Malgré un cessez-le-feu très relatif, selon les régions et les forces en présence, le «cauchemar», comme l’appelle Ban Ki-moon, se perpétue en Syrie. Alors que le régime poursuit son assaut contre la rébellion à Daraya, aux portes de Damas, et en pleine offensive contre Raqqa, fief de l’Etat islamique, Daech revendique une série d’attentats qui ont fait un carnage en pays alaouite.
Article rédigé par Alain Chémali
France Télévisions
Publié
Temps de lecture : 5min
La gare routière de Jablé sur la côte syrienne, entre Tartous et Lattaquié après la série d'attentats revendiquée par Daech, le 23 mai 2016. (STRINGER/AFP)
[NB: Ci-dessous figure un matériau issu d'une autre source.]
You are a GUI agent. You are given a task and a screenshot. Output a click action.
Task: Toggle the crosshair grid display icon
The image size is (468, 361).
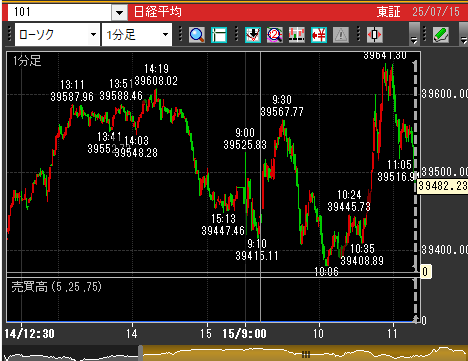click(x=219, y=35)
Défiant les forces armées, les services de renseignements et autres milices loyalistes ou alliées du régime de Bachar al-Assad, ainsi que la présence de Moscou sur le littoral syrien, l’Etat Islamique a revendiqué une série d’attentats qui ont provoqué un véritable carnage en plein fief de la communauté alaouite.

Pour la première fois des morts et des corps démembrés à Tartous 
Cinq attentats suicides et deux voitures piégées ont fait, lundi 23 mai 2016, près de 150 morts et des dizaines de blessés, pour la plupart des civils, dans les deux villes côtières de Tartous et Jablé. Deux agglomérations qui abritent respectivement la base maritime et l’aéroport militaire du contingent russe venu prêter main-forte au régime.
 
«C’est la première fois qu’on entend des explosions à Tartous et qu’on voit des morts et des corps démembrés», a témoigné à l’AFP un employé de banque qui s’est rendu sur les lieux.
 
«C’est la première fois que Tartous est rattrapée par la guerre, racontait un autre. J’ai vu de ma fenêtre des gens courir, terrorisés, les magasins ont fermé et la ville est entièrement paralysée.»
 
L’Etat Islamique a revendiqué, via son Agence Amaq, des attaques menées par ses combattants contre «des rassemblements d'alaouites (communauté religieuse de Bachar al-Assad) dans les villes de Tartous et de Jablé».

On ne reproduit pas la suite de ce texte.